Your letter of 28 October has never come to hand.

TO JAMES MONROE. MAD. MSS.

Orange May 13th, 1786

Dear Sir, —I was favored a few days ago with yours of the 28th ult. I am under great obligations for your kindness in the affair with Taylor. My late letters will have informed you of my wishes that you may fully partake of the bargain entered into already, as well as every future adventure in that quarter. The encouragement you give me to expect your company has in a manner determined me to encounter a journey as soon as I can conveniently make preparation for it. I am the rather induced to do it as I shall be the more able by that means to accelerate a repayment of your kind advances, having some little resources in Philada. of wch. I must avail myself for that purpose. My next will probably tell you when I shall be able to set out.

I think, with you, that it would have an odd appearance 0261 243 for two Conventions to be sitting at the same time, with powers in part concurrent. The reasons you give seem also to be valid against augmenting the powers of that which is to meet at Annapolis. I am not surprized therefore at the embarrassment of Congress in the present conjuncture. Will it not be best on the whole to suspend measures for a more thorough cure of our federal system, till the partial experiment shall have been made. If the spirit of the Conventioners should be friendly to the Union, and their proceedings well conducted, their return into the Councils of their respective States will greatly facilitate any subsequent measures which may be set on foot by Congress, or by any of the States.

Great changes have taken place in the late elections. I regret much that we are not to have your aid. It will be greatly needed I am sure. Mercer it seems lost his election by the same number of votes as left you out. He was absent at the time or he would no doubt have been elected. Have you seen his pamphlet? You will have heard of the election of Col. Mason, Genl Nelson, Mann Page, G. Nicholas, Jno Nicholas, & Col. Bland. Col. Mason will be an inestimable acquisition on most of the great points. On the port bill he is to be equally dreaded. In fact I consider that measure as lost almost at any rate. There was a majority agst. it last session if it had been skilfully made use of. To force the trade to Norfolk & Alexandria, without preparations for it at those places, will be considered as injurious. And so little ground is there for confidence in the 0262 244 stability of the Legislature that no preparations will ever be made in consequence of a preceding law. The transition must of necessity therefore be at any time abrupt and inconvenient. I am somewhat apprehensive, likewise, that Col. Mason may not be fully cured of his anti-federal prejudices.
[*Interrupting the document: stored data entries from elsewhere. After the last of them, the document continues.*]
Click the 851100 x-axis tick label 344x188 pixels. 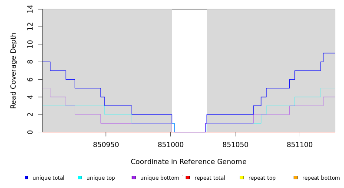point(300,144)
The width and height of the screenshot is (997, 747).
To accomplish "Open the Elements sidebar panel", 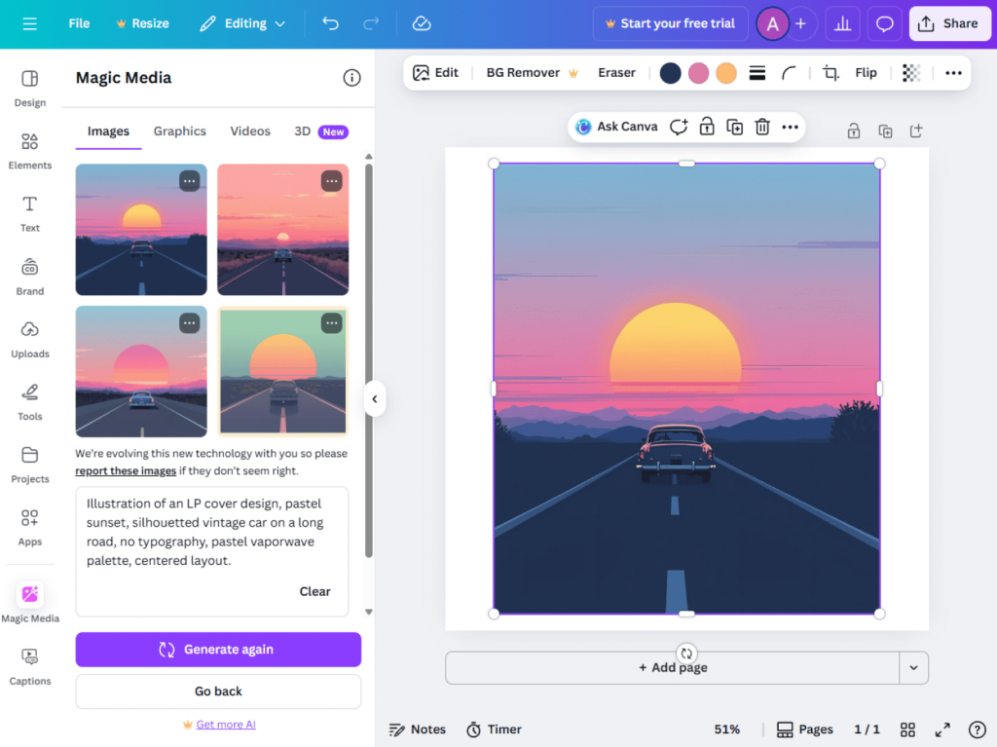I will (x=29, y=151).
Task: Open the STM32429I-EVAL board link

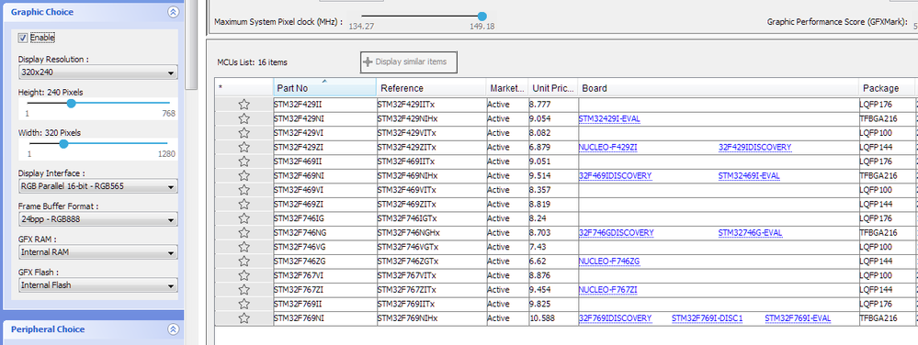Action: point(609,118)
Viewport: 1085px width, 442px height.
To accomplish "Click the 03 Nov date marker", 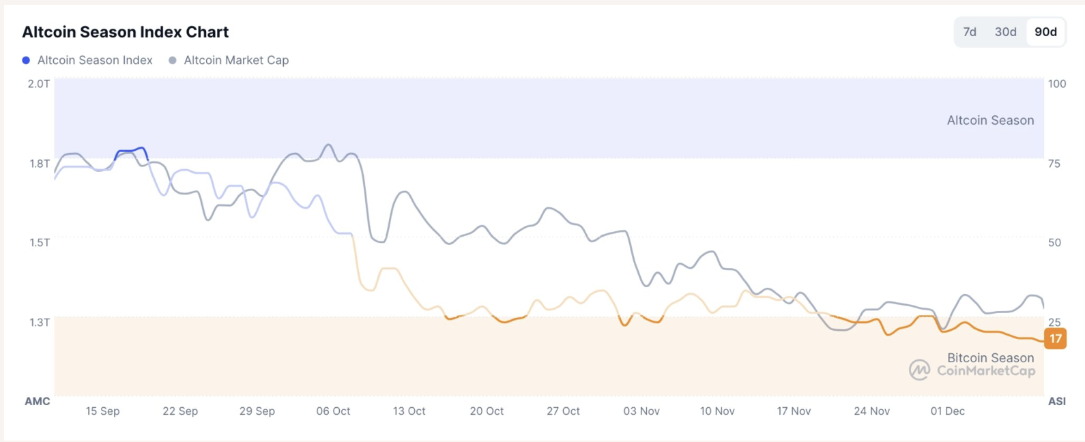I will (x=641, y=411).
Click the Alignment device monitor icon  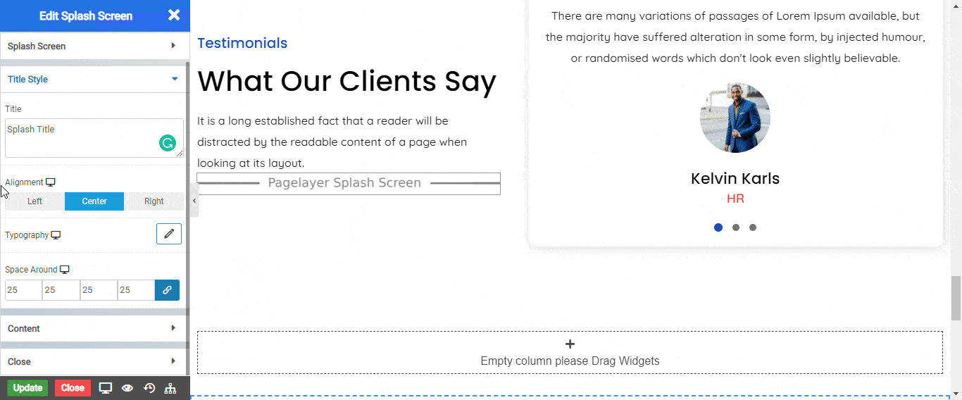[x=51, y=182]

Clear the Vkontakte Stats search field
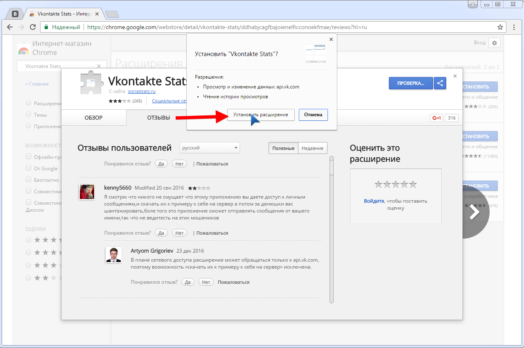99,66
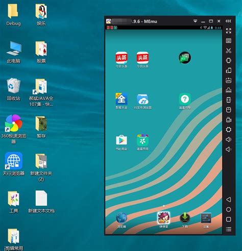The width and height of the screenshot is (242, 251).
Task: Click the shake device icon
Action: click(228, 60)
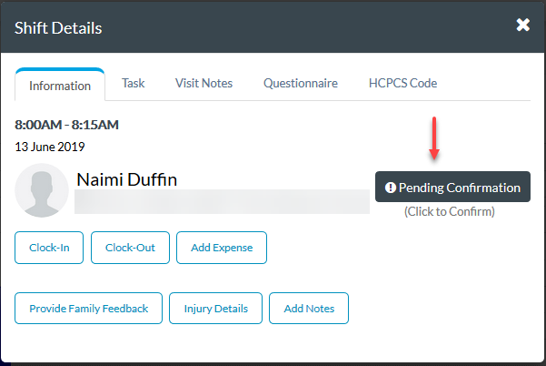Open Provide Family Feedback
This screenshot has width=546, height=366.
click(x=88, y=308)
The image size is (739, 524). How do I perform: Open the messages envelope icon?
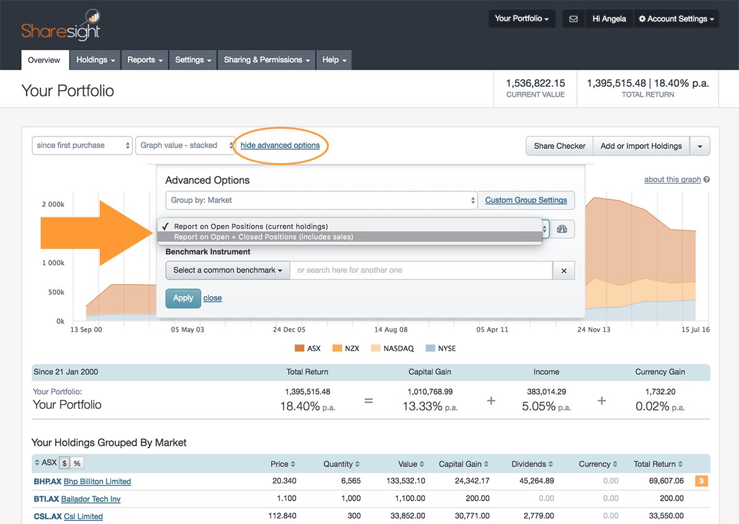(573, 18)

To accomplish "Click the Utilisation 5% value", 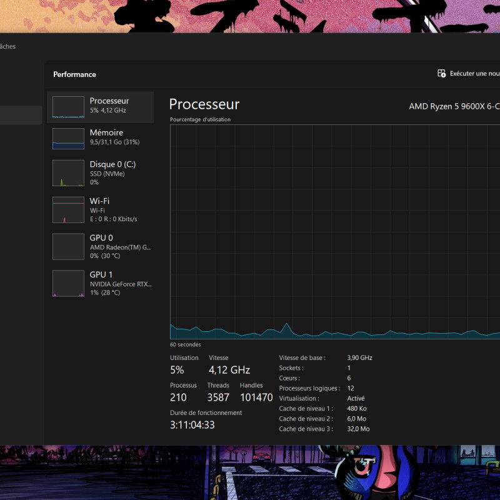I will (177, 369).
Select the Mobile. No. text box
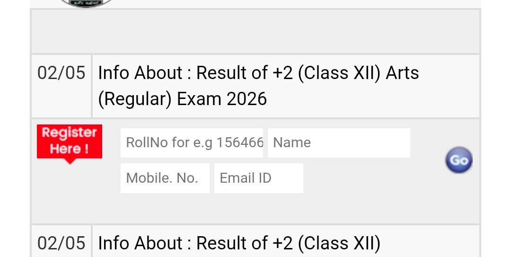This screenshot has height=257, width=511. coord(165,178)
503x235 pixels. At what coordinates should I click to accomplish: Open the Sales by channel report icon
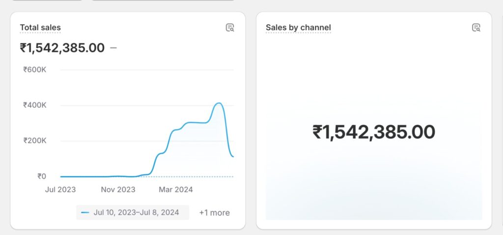click(476, 28)
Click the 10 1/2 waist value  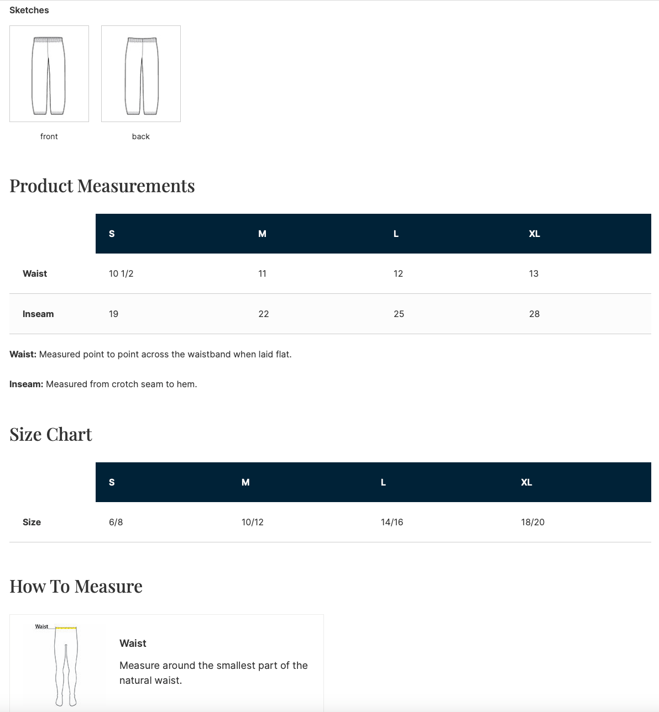(x=121, y=273)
We hear from Kentucky that the Savages continue to disquiet them. Col. W. Christian it is said lately lost his life in pursuing a few who had made an inroad on the settlement. We are told too that the proposed separation is growing very unpopular among them.

I am Dr Sir with great affection

Yr friend & Servt

Pray forward the herewith inclosed to Mr J. I sent one for him about the last of March which I hope you recd & put into the proper channel

TO JAMES MONROE. MAD. MSS.

Orange June 4th, 1786.

Dear Sir, —At the date of my last I expected I should by this time have been on the journey which promises the pleasure of taking you by the hand in New York. Several circumstances have produced a delay in my setting out which I did not calculate upon, and which are like to continue it for eight or ten days to come. My journey will also be rendered tedious by the route which I shall pursue. I have some business which makes it expedient for me to take Winchester & Lancaster in my way, and some duties of consanguinity which will detain me some days in the 0263 245 neighborhood of the former. If I have an opportunity I will write you again before I set out and if I should not I will do it: immediately on my reaching Philada. You will not write after the receipt of this.

I imagine you get from Mr. Jones better information as to the back country as well as concerning our more immediate affairs than I can give you. The death of Christian seems to be confirmed. The disinclination of Kentucky to a separation is also repeated with strong circumstances of probability. Our staple continues low. The people have got in debt to the merchts, who set their own price of course. There are perhaps other causes also besides the fall of the market in Europe which of itself does not explain the matter. One of them may be the scarcity of money which is really great. The advocates for paper money are making the most of this handle. I begin to fear exceedingly that no efforts will be sufficient to parry this evil. The election of Col. Mason is the main counterpoise for my hopes against the popular cry. Mann Page & Genl Nelson will also I flatter myself be valuable fellow labourers. Our situation is truly embarrassing. It cannot perhaps be affirmed that there is gold & silver eno' in the Country to pay the next tax. What then is to be done? Is there any other alternative but to emit paper or to postpone the collection? These are ye questions which will be rung in our ears by the very men whose past measures have plunged us into our difficulties. But I will not plague you with our difficulties here. You have enough of them, I am sure where you are. 0264 246 Present my best respects to Col. Grayson & your other colleagues & believe me to be, your's affectionately.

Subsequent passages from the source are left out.